Objective: Pull out each line below that contains the string "input". The match is case-sensitive.

Dataset extract:
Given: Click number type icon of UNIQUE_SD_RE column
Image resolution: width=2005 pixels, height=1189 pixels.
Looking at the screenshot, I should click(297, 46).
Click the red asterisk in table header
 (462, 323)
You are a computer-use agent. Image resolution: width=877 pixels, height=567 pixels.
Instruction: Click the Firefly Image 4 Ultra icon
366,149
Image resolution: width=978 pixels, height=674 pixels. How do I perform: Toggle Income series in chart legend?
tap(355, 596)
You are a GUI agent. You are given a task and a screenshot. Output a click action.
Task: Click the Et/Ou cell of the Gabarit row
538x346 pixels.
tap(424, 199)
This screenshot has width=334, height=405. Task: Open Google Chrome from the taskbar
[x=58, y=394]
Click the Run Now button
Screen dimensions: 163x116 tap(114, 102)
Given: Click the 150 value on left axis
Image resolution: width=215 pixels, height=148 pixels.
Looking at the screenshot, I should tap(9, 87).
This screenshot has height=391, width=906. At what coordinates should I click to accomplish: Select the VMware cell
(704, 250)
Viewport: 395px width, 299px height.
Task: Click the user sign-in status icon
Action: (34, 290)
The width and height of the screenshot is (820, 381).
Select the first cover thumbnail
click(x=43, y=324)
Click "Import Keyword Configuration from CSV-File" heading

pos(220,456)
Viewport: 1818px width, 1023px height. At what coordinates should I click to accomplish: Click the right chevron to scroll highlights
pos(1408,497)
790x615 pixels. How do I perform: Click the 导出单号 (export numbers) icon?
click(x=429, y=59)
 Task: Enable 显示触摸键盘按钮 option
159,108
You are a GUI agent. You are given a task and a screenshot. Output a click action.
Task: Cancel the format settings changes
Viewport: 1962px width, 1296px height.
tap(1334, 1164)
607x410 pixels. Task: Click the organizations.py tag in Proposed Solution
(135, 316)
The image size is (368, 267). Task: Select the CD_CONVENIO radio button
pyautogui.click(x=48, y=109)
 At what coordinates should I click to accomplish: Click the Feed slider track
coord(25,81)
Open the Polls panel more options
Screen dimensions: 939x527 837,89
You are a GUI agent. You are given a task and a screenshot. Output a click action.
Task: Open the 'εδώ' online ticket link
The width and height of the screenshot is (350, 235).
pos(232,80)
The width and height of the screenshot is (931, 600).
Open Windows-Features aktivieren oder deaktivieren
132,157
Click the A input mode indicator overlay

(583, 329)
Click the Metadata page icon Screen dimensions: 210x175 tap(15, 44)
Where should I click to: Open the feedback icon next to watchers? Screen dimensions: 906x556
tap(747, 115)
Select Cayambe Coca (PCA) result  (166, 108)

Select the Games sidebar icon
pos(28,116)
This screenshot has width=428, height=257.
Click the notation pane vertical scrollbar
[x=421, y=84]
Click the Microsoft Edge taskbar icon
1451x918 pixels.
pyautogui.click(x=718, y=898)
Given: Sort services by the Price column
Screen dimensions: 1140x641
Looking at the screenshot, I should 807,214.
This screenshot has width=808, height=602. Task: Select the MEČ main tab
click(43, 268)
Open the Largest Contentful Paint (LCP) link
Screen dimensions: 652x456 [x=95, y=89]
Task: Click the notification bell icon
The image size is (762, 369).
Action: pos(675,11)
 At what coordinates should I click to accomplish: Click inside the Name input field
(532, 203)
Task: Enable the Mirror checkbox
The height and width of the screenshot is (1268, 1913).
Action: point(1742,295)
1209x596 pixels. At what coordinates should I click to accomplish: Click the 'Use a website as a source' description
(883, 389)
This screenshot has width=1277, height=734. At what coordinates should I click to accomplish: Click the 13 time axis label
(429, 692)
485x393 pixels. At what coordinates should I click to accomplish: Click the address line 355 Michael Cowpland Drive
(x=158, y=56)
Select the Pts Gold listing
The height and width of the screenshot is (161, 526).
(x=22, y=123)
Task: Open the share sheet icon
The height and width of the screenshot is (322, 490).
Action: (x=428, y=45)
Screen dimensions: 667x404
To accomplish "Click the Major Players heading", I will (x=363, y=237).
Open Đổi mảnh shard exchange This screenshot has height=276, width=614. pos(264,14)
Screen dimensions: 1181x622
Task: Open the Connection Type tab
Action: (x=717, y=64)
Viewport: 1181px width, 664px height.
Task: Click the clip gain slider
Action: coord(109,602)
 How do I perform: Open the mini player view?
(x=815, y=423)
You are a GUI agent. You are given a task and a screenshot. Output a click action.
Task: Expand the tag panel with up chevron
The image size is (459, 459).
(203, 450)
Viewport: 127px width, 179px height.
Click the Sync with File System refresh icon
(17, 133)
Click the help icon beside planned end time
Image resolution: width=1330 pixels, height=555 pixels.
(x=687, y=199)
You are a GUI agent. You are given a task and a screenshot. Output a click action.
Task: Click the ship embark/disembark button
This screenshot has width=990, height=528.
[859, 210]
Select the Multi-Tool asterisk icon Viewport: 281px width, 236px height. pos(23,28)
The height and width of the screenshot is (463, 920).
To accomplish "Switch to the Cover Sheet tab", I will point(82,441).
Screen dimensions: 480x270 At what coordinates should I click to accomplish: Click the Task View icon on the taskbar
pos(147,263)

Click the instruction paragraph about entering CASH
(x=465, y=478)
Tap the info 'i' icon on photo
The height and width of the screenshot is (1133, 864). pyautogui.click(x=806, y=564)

Task answer:
Click the A input mode indicator overlay
 At what coordinates should I click to accomplish: Click inside the Name input field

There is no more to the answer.